§ **Work instructions**
Every entry must be transcribed exactly as written.

(Extracted records)
━━━━━━━━

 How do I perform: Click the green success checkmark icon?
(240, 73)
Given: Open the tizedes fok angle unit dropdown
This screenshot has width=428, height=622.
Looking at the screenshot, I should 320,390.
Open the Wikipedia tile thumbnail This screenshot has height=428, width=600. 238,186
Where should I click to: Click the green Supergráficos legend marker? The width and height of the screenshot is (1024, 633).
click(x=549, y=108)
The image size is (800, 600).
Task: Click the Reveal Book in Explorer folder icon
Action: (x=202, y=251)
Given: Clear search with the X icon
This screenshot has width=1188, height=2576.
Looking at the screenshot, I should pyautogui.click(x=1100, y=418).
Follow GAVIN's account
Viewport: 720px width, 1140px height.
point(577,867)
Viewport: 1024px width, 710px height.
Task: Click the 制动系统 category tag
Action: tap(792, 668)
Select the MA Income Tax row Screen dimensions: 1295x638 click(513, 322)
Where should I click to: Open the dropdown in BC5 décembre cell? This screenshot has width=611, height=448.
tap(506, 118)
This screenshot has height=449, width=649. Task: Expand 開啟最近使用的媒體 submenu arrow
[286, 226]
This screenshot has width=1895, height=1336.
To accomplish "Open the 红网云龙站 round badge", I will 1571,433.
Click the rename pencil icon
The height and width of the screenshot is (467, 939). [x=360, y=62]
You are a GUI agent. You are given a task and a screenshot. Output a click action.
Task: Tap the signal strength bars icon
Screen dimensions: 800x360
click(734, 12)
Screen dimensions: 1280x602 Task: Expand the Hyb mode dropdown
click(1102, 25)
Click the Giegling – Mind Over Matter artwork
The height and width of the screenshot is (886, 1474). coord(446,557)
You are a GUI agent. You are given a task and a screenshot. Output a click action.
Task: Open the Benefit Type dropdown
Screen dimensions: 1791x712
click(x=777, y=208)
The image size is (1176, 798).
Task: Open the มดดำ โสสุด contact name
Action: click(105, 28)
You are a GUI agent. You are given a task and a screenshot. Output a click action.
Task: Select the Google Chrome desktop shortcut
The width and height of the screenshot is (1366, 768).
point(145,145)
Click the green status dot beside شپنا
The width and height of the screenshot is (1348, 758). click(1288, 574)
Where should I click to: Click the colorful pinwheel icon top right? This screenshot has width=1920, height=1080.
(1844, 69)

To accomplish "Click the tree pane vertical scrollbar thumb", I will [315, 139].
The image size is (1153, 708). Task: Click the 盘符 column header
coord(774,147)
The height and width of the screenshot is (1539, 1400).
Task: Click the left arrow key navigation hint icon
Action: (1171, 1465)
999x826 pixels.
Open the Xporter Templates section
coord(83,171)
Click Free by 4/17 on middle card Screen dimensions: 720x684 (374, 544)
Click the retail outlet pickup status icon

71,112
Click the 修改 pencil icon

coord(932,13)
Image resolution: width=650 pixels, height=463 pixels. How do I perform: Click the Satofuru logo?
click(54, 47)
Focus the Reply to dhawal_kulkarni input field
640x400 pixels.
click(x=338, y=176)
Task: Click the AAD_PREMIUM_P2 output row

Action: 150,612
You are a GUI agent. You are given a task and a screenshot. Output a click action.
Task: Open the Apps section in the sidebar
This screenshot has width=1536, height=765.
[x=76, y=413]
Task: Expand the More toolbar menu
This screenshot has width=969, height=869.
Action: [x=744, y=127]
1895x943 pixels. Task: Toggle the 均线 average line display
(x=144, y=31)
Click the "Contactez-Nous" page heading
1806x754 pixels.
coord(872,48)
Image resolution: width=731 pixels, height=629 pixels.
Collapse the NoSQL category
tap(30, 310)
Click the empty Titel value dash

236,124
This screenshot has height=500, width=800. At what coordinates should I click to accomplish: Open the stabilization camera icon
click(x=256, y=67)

━━━━━━━━

§ **Output below**
 How do I perform: Click the green success checkmark icon?
(240, 73)
Given: Open the tizedes fok angle unit dropdown
This screenshot has width=428, height=622.
Looking at the screenshot, I should 320,390.
Open the Wikipedia tile thumbnail This screenshot has height=428, width=600. 238,186
Where should I click to: Click the green Supergráficos legend marker? The width and height of the screenshot is (1024, 633).
click(x=549, y=108)
The image size is (800, 600).
Task: Click the Reveal Book in Explorer folder icon
Action: (x=202, y=251)
Given: Clear search with the X icon
This screenshot has width=1188, height=2576.
Looking at the screenshot, I should pyautogui.click(x=1100, y=418).
Follow GAVIN's account
Viewport: 720px width, 1140px height.
point(577,867)
Viewport: 1024px width, 710px height.
Task: Click the 制动系统 category tag
Action: tap(792, 668)
Select the MA Income Tax row Screen dimensions: 1295x638 click(513, 322)
Where should I click to: Open the dropdown in BC5 décembre cell? This screenshot has width=611, height=448.
tap(506, 118)
This screenshot has height=449, width=649. Task: Expand 開啟最近使用的媒體 submenu arrow
[286, 226]
This screenshot has width=1895, height=1336.
To accomplish "Open the 红网云龙站 round badge", I will 1571,433.
Click the rename pencil icon
The height and width of the screenshot is (467, 939). [x=360, y=62]
You are a GUI agent. You are given a task and a screenshot. Output a click action.
Task: Tap the signal strength bars icon
Screen dimensions: 800x360
click(734, 12)
Screen dimensions: 1280x602 Task: Expand the Hyb mode dropdown
click(1102, 25)
Click the Giegling – Mind Over Matter artwork
The height and width of the screenshot is (886, 1474). coord(446,557)
You are a GUI agent. You are given a task and a screenshot. Output a click action.
Task: Open the Benefit Type dropdown
Screen dimensions: 1791x712
click(x=777, y=208)
The image size is (1176, 798).
Task: Open the มดดำ โสสุด contact name
Action: click(105, 28)
You are a GUI agent. You are given a task and a screenshot. Output a click action.
Task: Select the Google Chrome desktop shortcut
The width and height of the screenshot is (1366, 768).
point(145,145)
Click the green status dot beside شپنا
The width and height of the screenshot is (1348, 758). click(1288, 574)
Where should I click to: Click the colorful pinwheel icon top right? This screenshot has width=1920, height=1080.
(1844, 69)

To accomplish "Click the tree pane vertical scrollbar thumb", I will [315, 139].
The image size is (1153, 708). Task: Click the 盘符 column header
coord(774,147)
The height and width of the screenshot is (1539, 1400).
Task: Click the left arrow key navigation hint icon
Action: (1171, 1465)
999x826 pixels.
Open the Xporter Templates section
coord(83,171)
Click Free by 4/17 on middle card Screen dimensions: 720x684 (374, 544)
Click the retail outlet pickup status icon

71,112
Click the 修改 pencil icon

coord(932,13)
Image resolution: width=650 pixels, height=463 pixels. How do I perform: Click the Satofuru logo?
click(54, 47)
Focus the Reply to dhawal_kulkarni input field
640x400 pixels.
click(x=338, y=176)
Task: Click the AAD_PREMIUM_P2 output row

Action: 150,612
You are a GUI agent. You are given a task and a screenshot. Output a click action.
Task: Open the Apps section in the sidebar
This screenshot has width=1536, height=765.
[x=76, y=413]
Task: Expand the More toolbar menu
This screenshot has width=969, height=869.
Action: [x=744, y=127]
1895x943 pixels. Task: Toggle the 均线 average line display
(x=144, y=31)
Click the "Contactez-Nous" page heading
1806x754 pixels.
coord(872,48)
Image resolution: width=731 pixels, height=629 pixels.
Collapse the NoSQL category
tap(30, 310)
Click the empty Titel value dash

236,124
This screenshot has height=500, width=800. At what coordinates should I click to accomplish: Open the stabilization camera icon
click(x=256, y=67)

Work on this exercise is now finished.